Due to the huge amount of data involved, the high cost and complexity may limit use to larger corporations…
The proliferation of IoT-enabled devices and sensors has filtered down from warehousing and supply chains to the retail sector. Now, to leverage the data from IoT to improve AI, retailers will likely focus on generative AI (GenAI) and Large Language Models (LLMs).
The biggest benefits from the convergence of AI and IoT in retail will be realized by retail organizations identifying intelligent use-cases to deliver benefits to customers, staff members, and the business as a whole.
However, one of the biggest issues with today’s LLM-based AI is that it is relatively expensive and slow. Simply fire-hosing IoT data to an LLM for processing will quickly become unwieldy and very expensive.
Event-driven thinking in retail IoT-AI
One way to reduce the complexity and cost of IoT data streaming in retail AI is to use fine-grained routing via “event streaming”. This allows systems to be more selective in what is analyzed by AI, thereby reducing usage cost while making the response more reactive.
In this event-driven architecture (EDA), the trigger event in retail is a change in state of, say, an item being placed in a shopping cart, or a loyalty-card application being submitted, or an order becoming ready to ship.
When any event occurs, an announcement is “published” to the rest of the EDA system. AI systems will process events to produce real-time results that allow for real-time solutions/actions to be automatically triggered.
This data feed also provides a stream for constant learning, through either ingestion into a vector database or for fine-tuning of the AI/ML model itself.
Three use-cases for EDA
Event-enabling IoT streams can provide benefits to retail customers and employees in-store, via customer service channels and even in warehousing.
Here are three use cases where the convergence of AI and IoT in retail, underpinned by event streaming, can make a real difference.
- In the retail store
By using AI to analyze customer data from IoT devices, retailers can tailor product recommendations, offers, and even in-store experiences to individual preferences.
For example, a customer could tell the store app that they are looking to build a fence. They would no longer have to wait for the hardware-section representative to advise them on which products are best suited to their specific needs, or where to find the products in-store.
Instead, an AI assistant would use store-specific information to provide a response tailored to each customer’s needs.
- Ensuring that stock information is “event-enabled” for AI processing in real-time from the IoT data supplied by sensors and other triggers. Sensors in the store could also be used by the AI to direct customers to the area where the goods are located.
- Integrating both device data and AI processing into an “event mesh” — a network of interconnected “event brokers” that manage the distribution of events among applications, cloud services, and devices.
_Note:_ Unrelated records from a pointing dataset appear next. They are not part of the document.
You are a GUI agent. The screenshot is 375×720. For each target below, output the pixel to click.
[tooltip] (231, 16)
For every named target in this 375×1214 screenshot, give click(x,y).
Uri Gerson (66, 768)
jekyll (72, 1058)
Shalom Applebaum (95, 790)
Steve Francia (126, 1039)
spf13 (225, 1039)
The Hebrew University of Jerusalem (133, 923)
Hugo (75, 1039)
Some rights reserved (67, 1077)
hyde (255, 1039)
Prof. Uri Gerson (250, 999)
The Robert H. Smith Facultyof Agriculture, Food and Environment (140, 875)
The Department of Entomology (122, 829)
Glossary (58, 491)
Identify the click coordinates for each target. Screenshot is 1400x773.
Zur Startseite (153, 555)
This event mesh facilitates real-time processing of data to produce predictive insights about customer engagement.
- Using EDA to improve post-purchase customer care, such as offering helpful documentation and instructions that explain to customers how to complete their projects when they get home.
- In the call center
GenAI can process recorded or real-time calls to highlight critical issues that need human follow-up, improving customer experience beyond non-AI setups.
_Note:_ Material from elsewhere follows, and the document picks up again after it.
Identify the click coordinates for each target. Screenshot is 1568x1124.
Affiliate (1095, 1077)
At the back end, GenAI bots can be “event-enabled” by connecting them to numerous data points across the customer service process. AI agents can be subscribed to a narrow set of events, programmed to provide a “prompt template” specific to that subscription, and then use an LLM to enhance the event with additional information.
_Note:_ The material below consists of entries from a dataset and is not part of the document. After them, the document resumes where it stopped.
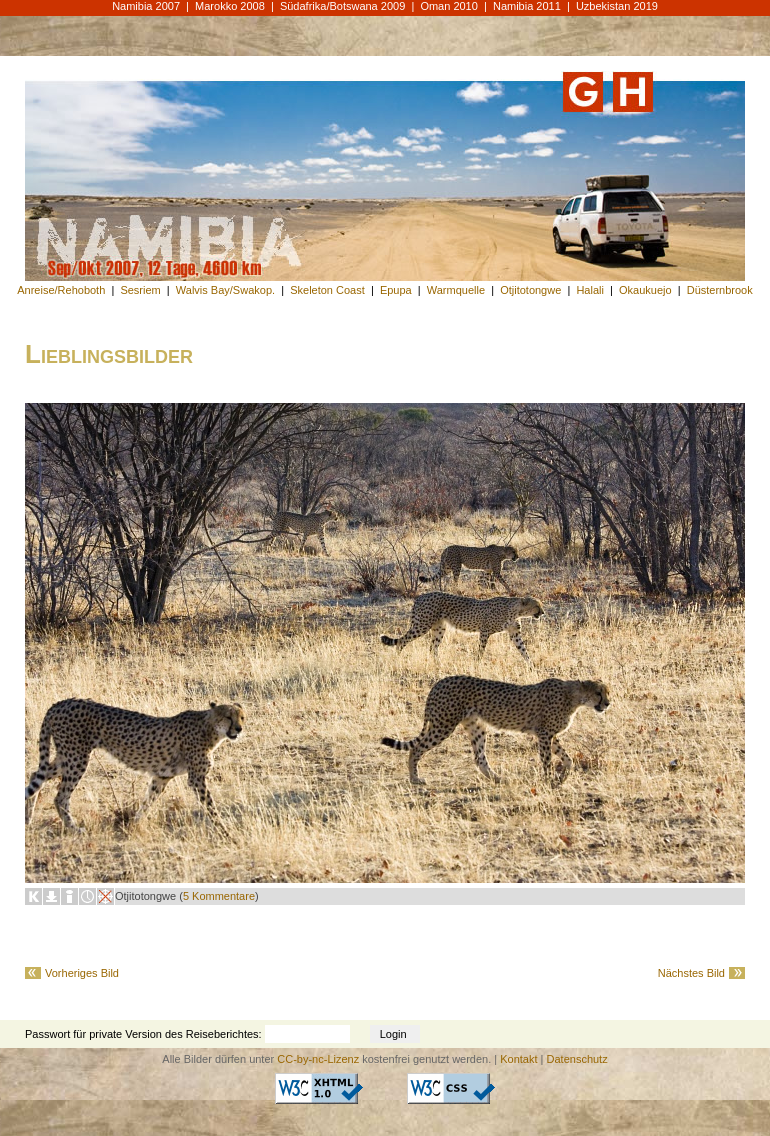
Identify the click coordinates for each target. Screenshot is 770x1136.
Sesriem (140, 290)
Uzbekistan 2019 (617, 6)
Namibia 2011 (527, 6)
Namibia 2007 (146, 6)
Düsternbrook (720, 290)
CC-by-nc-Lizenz (318, 1059)
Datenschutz (577, 1059)
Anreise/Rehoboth (61, 290)
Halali (590, 290)
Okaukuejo (645, 290)
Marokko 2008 (230, 6)
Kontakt (518, 1059)
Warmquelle (456, 290)
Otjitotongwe (530, 290)
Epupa (396, 290)
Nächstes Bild (691, 973)
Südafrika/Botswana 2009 (342, 6)
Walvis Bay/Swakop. (225, 290)
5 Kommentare (219, 896)
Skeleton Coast (327, 290)
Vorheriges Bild (82, 973)
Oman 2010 (448, 6)
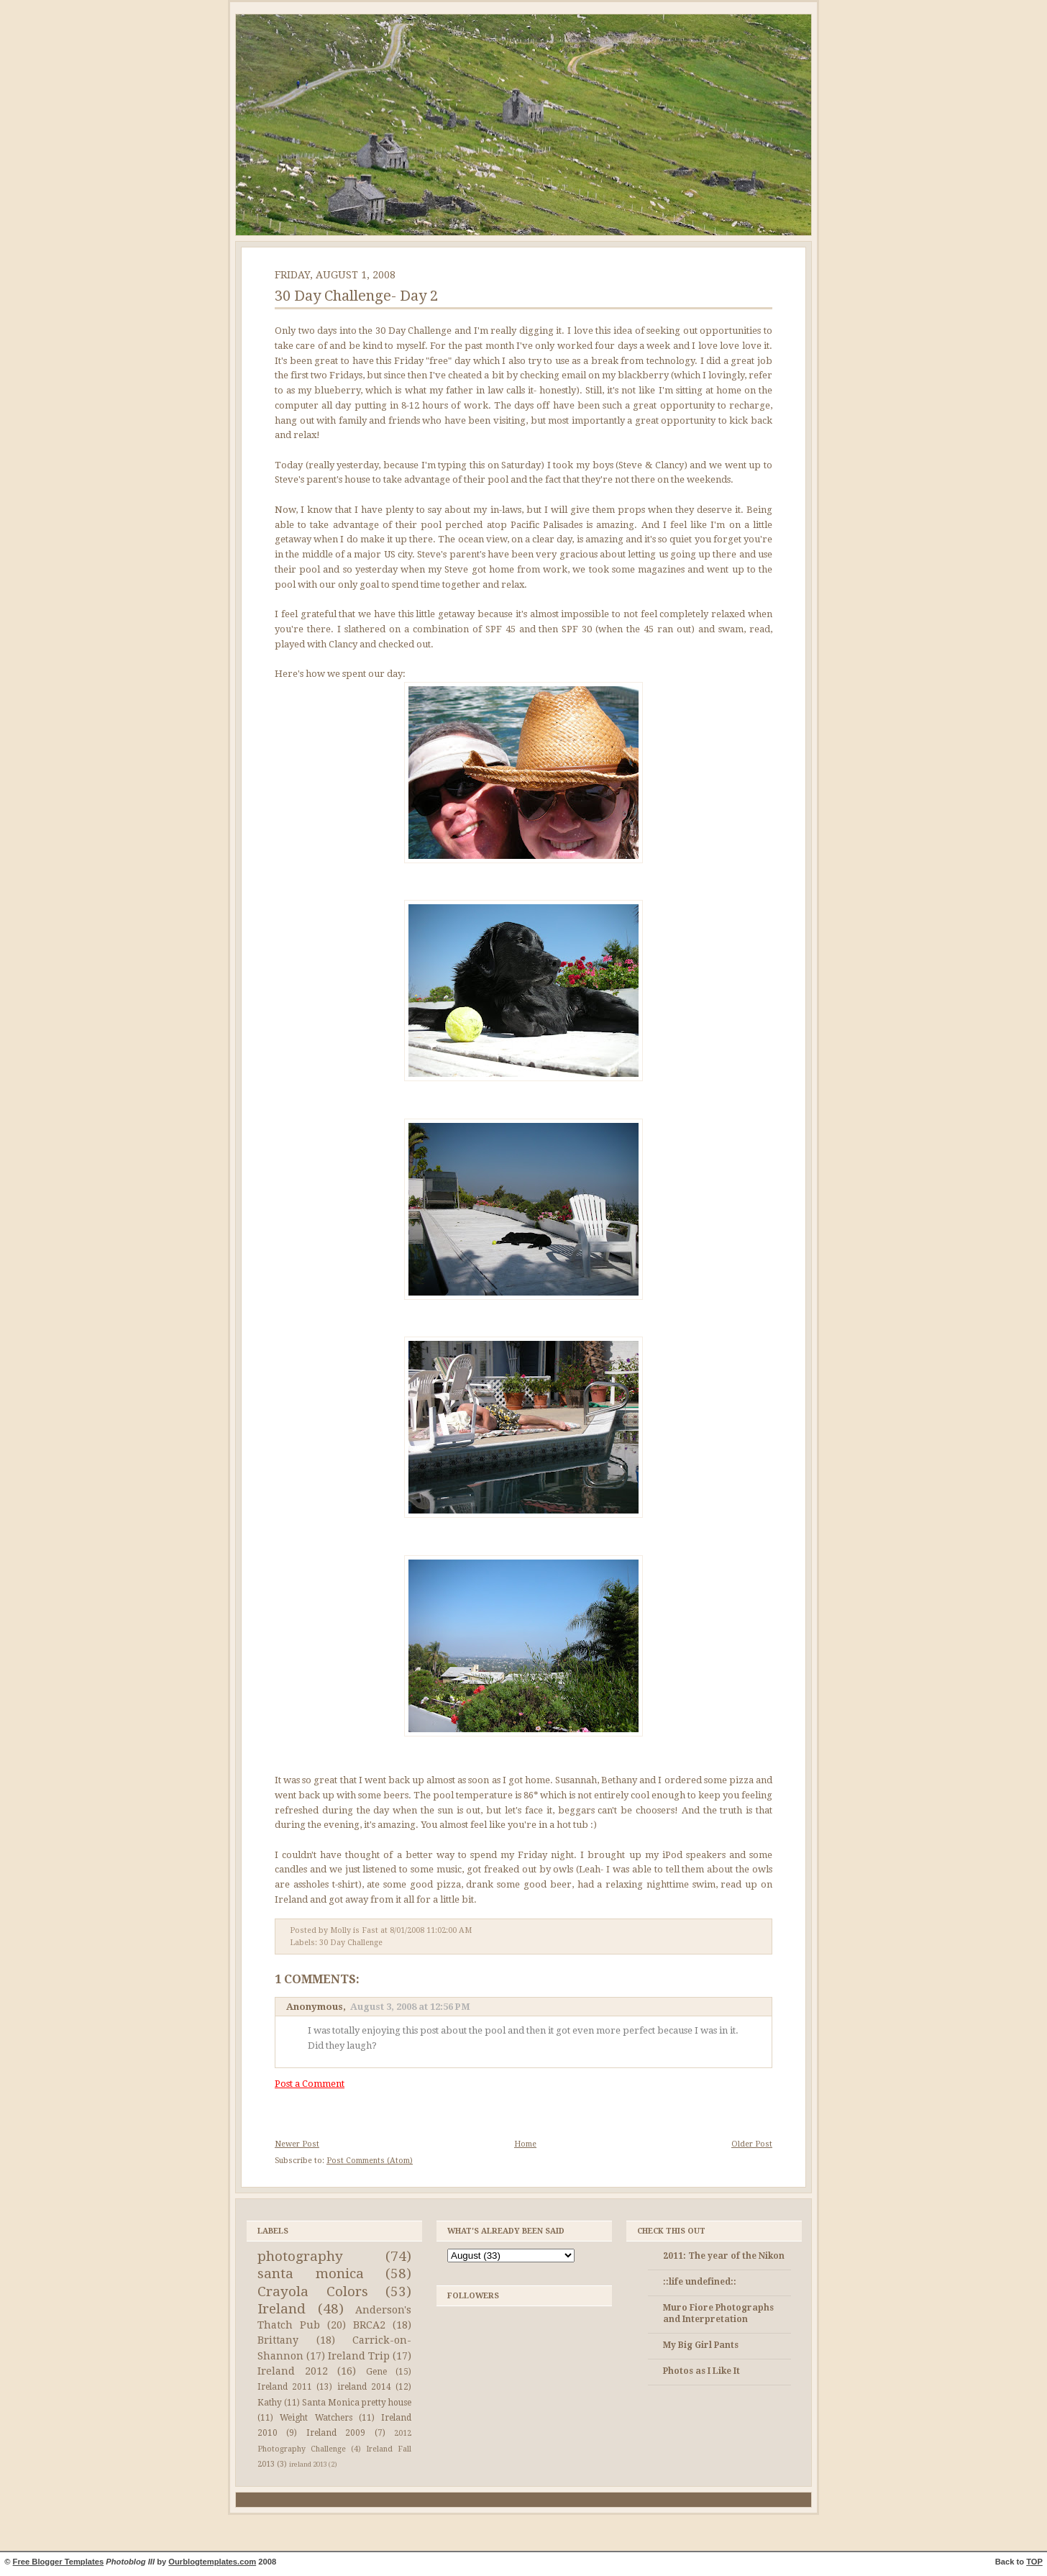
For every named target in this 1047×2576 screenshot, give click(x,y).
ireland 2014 (364, 2387)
For example, EDA can be used to perform sentiment analysis on user interactions: identifying customers with issues that need expert attention, shortlisting customers ripe for an upsell, or synthesizing new events based on accumulated data.
- In the warehouse
Most retailers now use mobile or tablet devices in warehousing operations, supported by IoT devices for stock monitoring and other inventory-related tasks.
These IoT devices provide valuable data that AI can analyze to glean insights and address potential issues.
For example, a GenAI solution could provide workers with an easy way to report issues, incidents, near misses, or thoughts on improving efficiency. Although qualitative, an LLM-based AI can review, sort, group, and provide curated advice to management.
In an emergency, AI and event-driven systems can greatly increase response times in the warehouse or factory floor, improving safety and operational efficiency.
An event mesh can link many AI agents, each tailored to a specific set of events. For example, subscribing to “all events containing raw audio” allows an AI to use speech-to-text models to create transcriptions, which are then published back into the mesh. All components communicate asynchronously via the event mesh using guaranteed messaging, ensuring that no events are lost in transit and that they are delivered to the appropriate person or device for a prompt response.
The future of retail
The convergence of AI and IoT in retail is not just a fad, it is already achievable with the technologies and data available to retailers today.
The key to making these benefits more accessible lies in an event-driven approach: by selectively feeding relevant data to AI systems, retailers can implement real-time solutions to elevate customer experience, empower employees, and optimize operations.